[RECORDS FOR THIS EXERCISE — start]
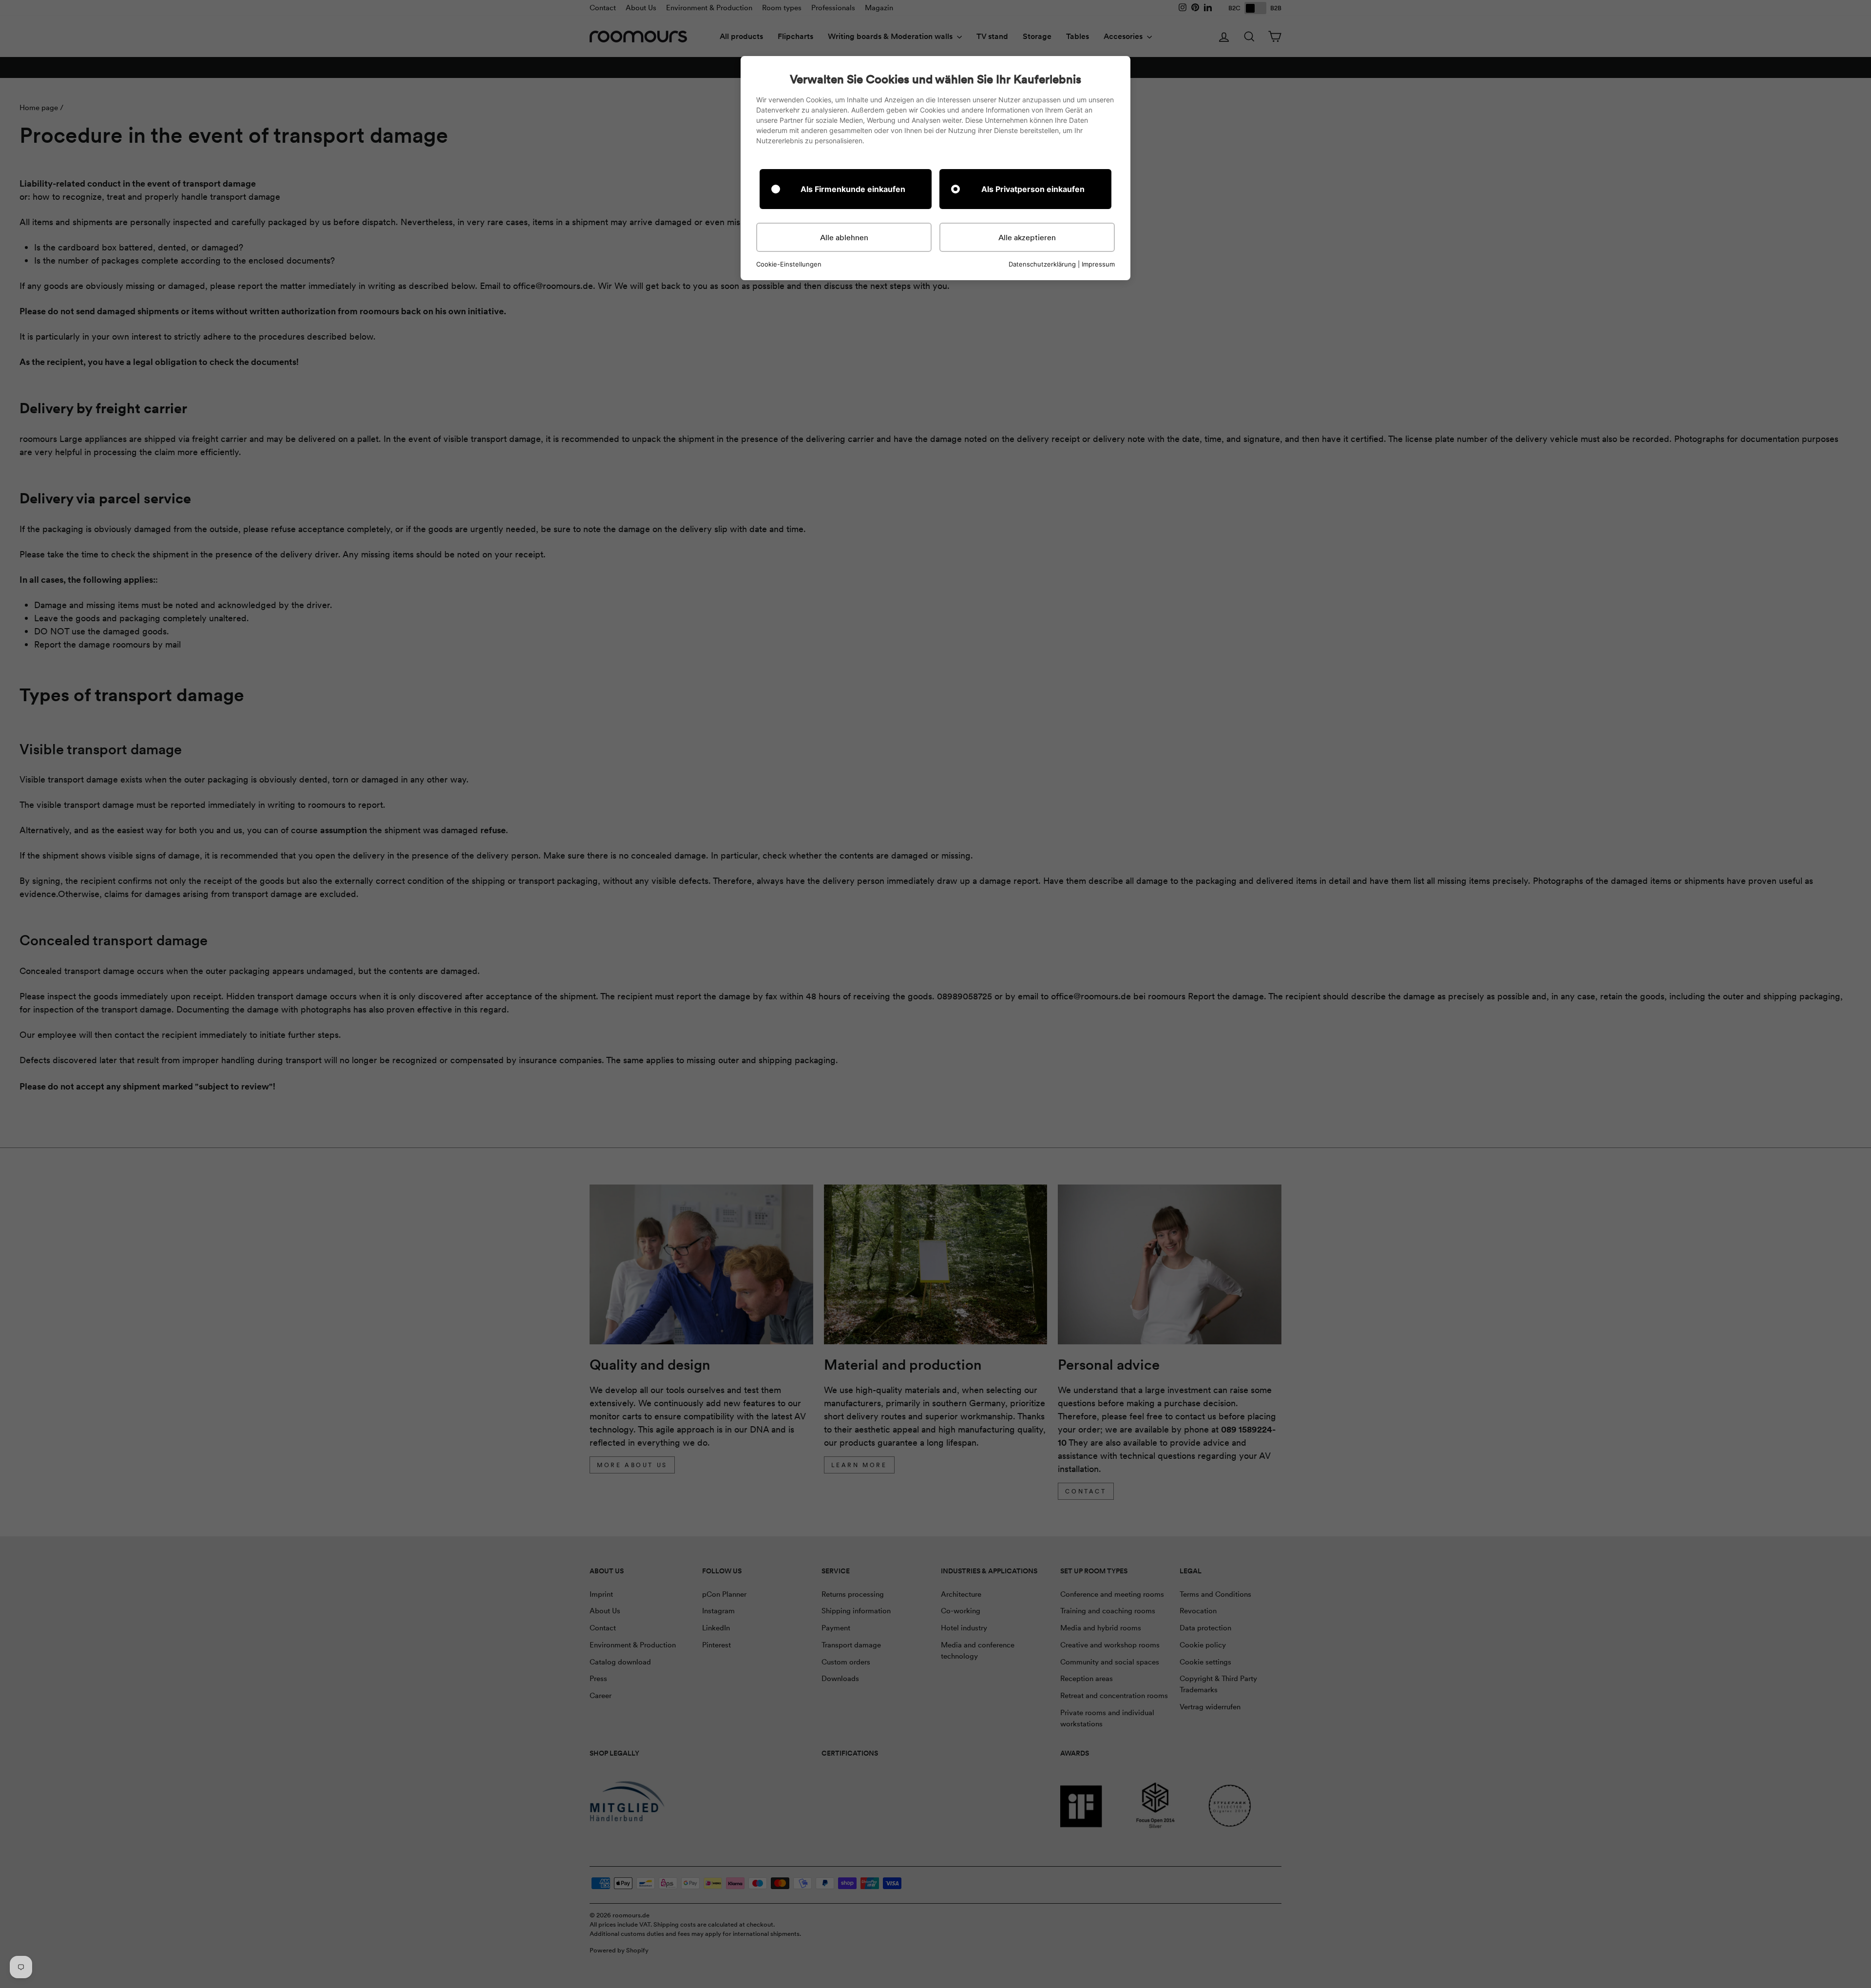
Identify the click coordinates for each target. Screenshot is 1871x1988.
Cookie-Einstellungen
[RECORDS FOR THIS EXERCISE — finish]
[RECORDS FOR THIS EXERCISE — start]
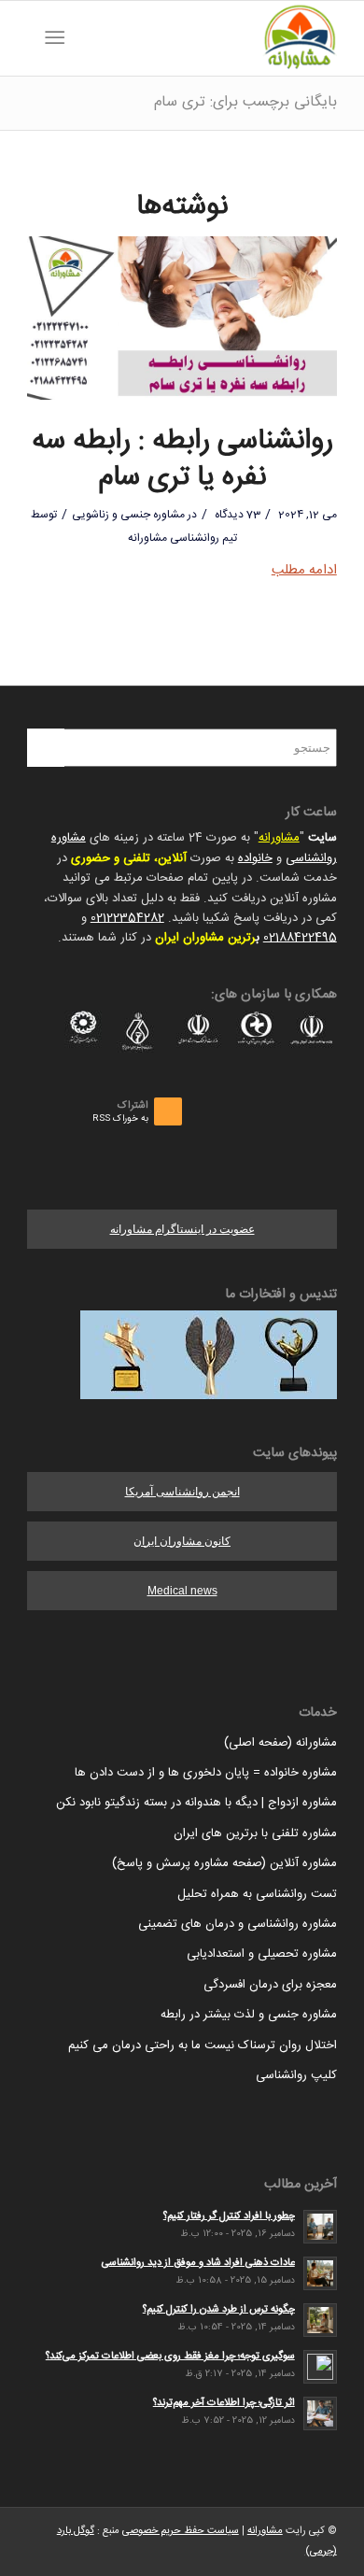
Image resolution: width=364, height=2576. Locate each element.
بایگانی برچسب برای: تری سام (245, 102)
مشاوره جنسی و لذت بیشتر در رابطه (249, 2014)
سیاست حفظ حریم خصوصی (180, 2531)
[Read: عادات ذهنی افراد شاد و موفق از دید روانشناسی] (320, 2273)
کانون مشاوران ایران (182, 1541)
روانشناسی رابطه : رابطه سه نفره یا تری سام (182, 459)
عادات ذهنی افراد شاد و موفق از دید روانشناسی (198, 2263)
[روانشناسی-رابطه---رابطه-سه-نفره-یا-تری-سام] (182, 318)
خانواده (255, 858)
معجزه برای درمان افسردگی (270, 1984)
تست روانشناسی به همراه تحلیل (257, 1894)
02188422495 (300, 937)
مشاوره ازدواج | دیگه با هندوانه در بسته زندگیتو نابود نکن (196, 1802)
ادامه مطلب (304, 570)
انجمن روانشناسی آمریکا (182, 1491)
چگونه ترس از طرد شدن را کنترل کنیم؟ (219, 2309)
[RECORDS FOR THIS EXERCISE — finish]
__TASK INSTRUCTIONS__: Among the records above, a stretch begins at the line containing "سیاست حفظ حریم خصوصی (180, 2531)" and ends at the line containing "02188422495 (300, 937)". Restate that stretch word for word, and nothing else.

__RESPONSE BOX__:
سیاست حفظ حریم خصوصی (180, 2531)
[Read: عادات ذهنی افراد شاد و موفق از دید روانشناسی] (320, 2273)
کانون مشاوران ایران (182, 1541)
روانشناسی رابطه : رابطه سه نفره یا تری سام (182, 459)
عادات ذهنی افراد شاد و موفق از دید روانشناسی (198, 2263)
[روانشناسی-رابطه---رابطه-سه-نفره-یا-تری-سام] (182, 318)
خانواده (255, 858)
معجزه برای درمان افسردگی (270, 1984)
تست روانشناسی به همراه تحلیل (257, 1894)
02188422495 (300, 937)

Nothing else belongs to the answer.